(TASK DIRECTIONS) Copy out exactly the lines spanning the line with "Task: Toggle the Divendové fondy checkbox" to the line with "Screen dimensions: 544x390", inclusive, from the data underneath, with no pictures.

(DATA SHOWN)
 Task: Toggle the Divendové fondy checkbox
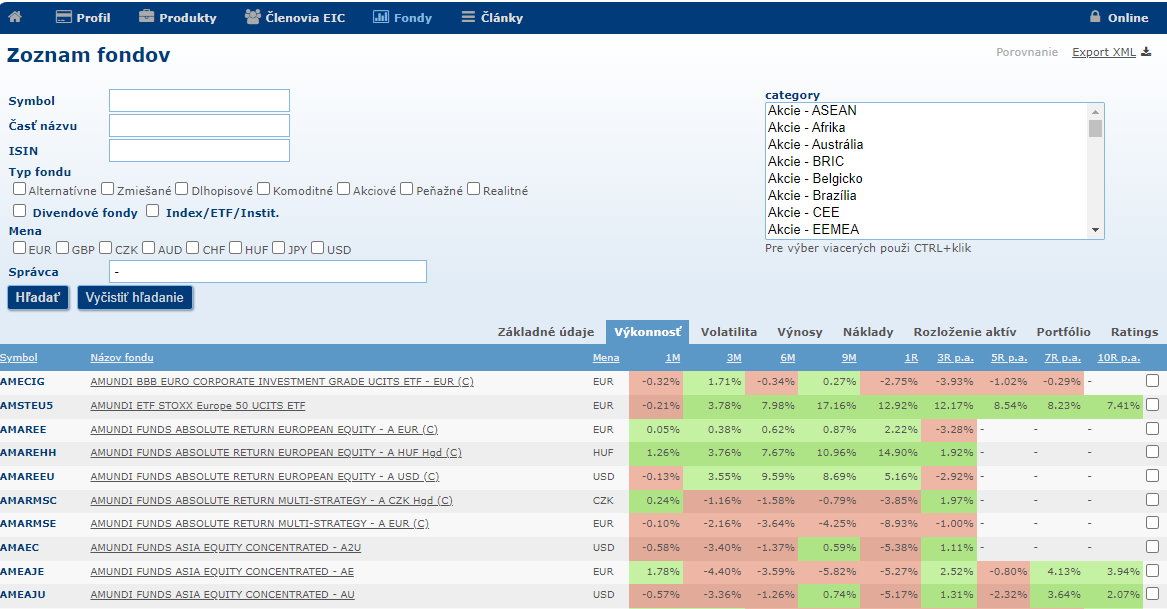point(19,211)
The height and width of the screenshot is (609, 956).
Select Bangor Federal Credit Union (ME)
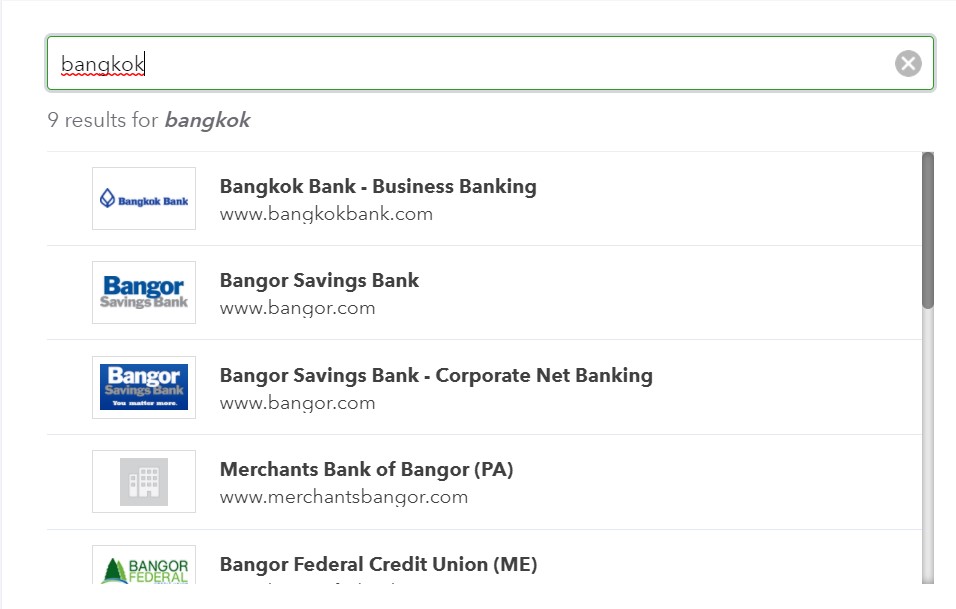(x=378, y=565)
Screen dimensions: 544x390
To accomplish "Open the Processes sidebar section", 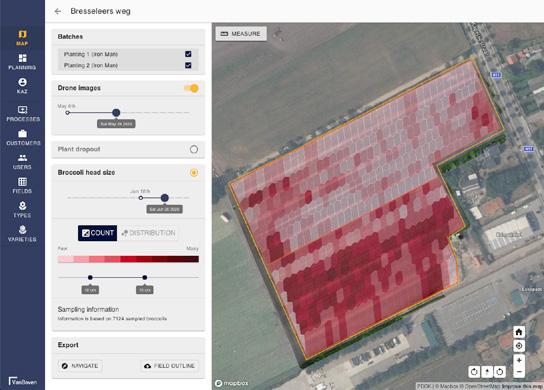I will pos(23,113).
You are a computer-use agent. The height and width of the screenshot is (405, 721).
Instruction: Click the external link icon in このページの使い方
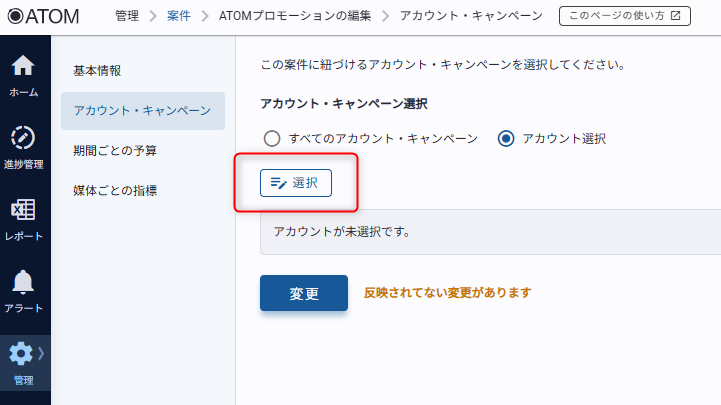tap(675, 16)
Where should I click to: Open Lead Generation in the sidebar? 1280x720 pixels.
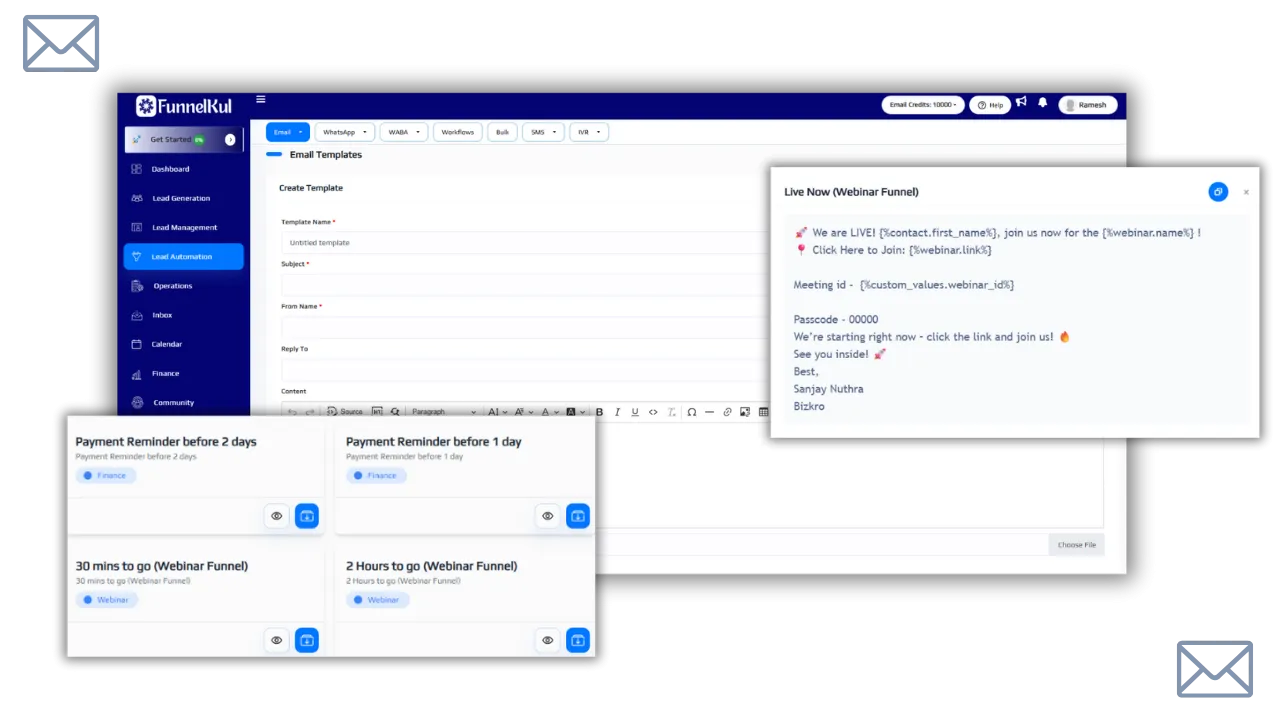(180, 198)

==

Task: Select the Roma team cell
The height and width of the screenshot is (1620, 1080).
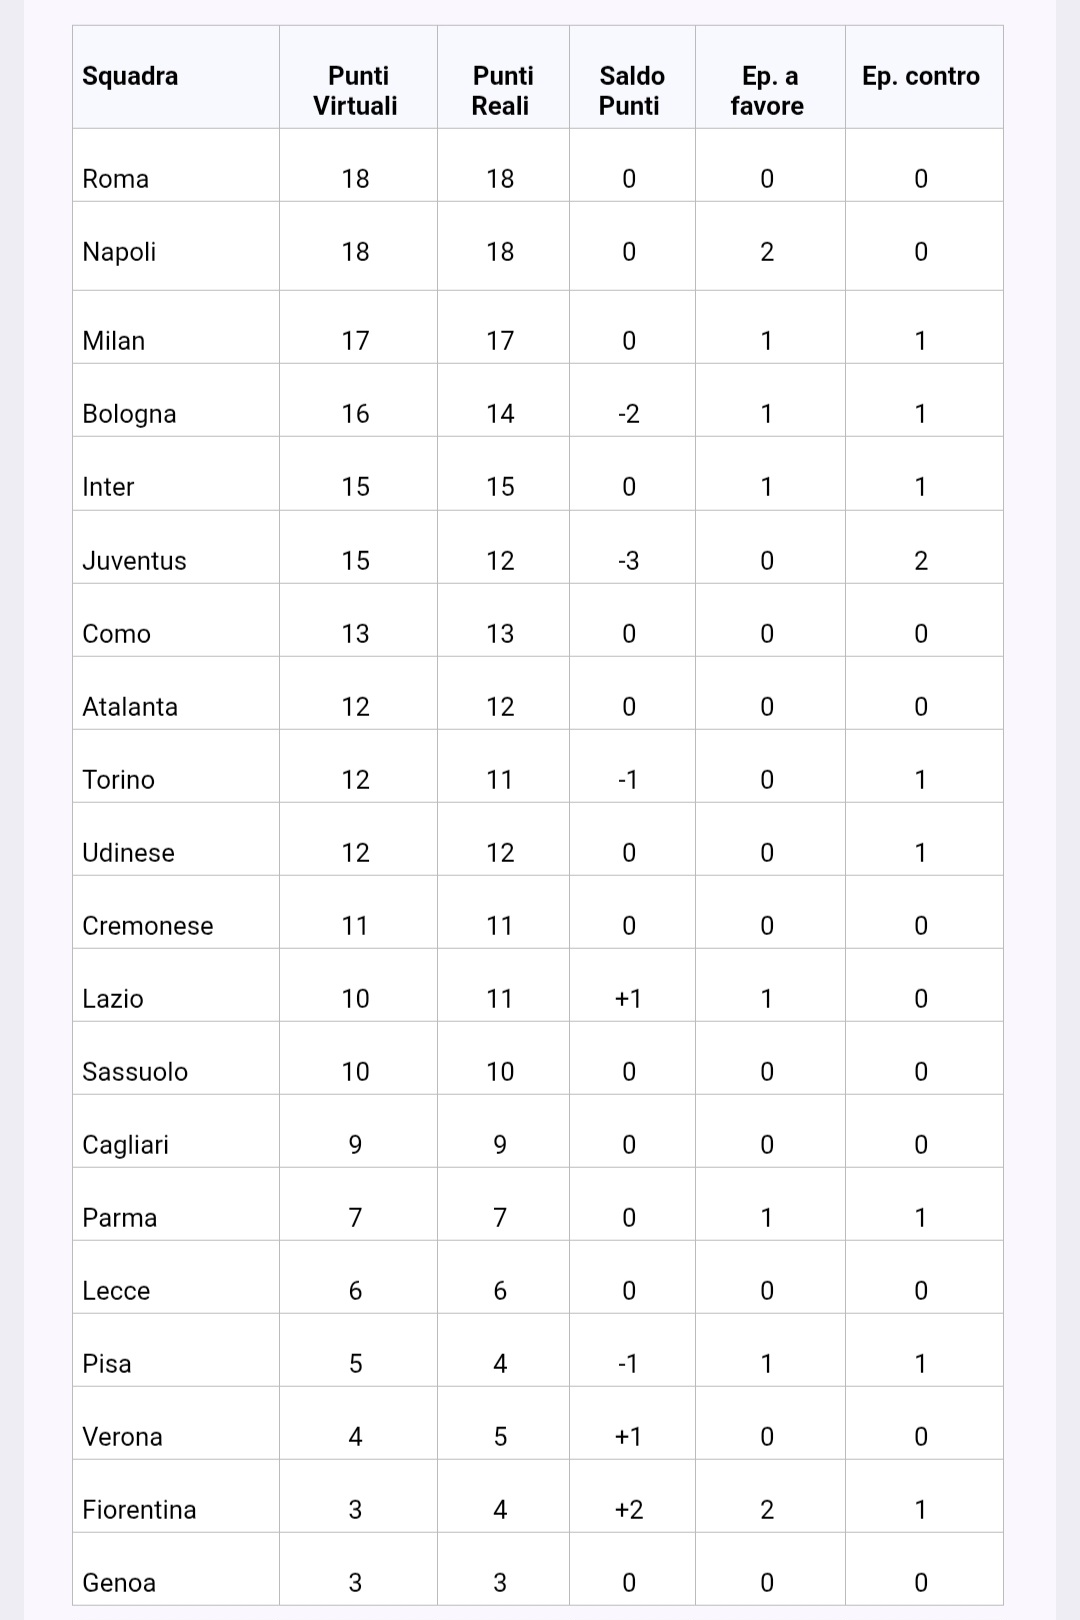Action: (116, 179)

==

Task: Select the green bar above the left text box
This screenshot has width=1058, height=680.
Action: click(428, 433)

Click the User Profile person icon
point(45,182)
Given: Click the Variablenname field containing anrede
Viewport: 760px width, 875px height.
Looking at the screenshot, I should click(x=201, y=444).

(TASK ANSWER)
 Task: Toggle the Divendové fondy checkbox
point(19,211)
The height and width of the screenshot is (609, 956).
Select Bangor Federal Credit Union (ME)
(x=378, y=565)
Screen dimensions: 544x390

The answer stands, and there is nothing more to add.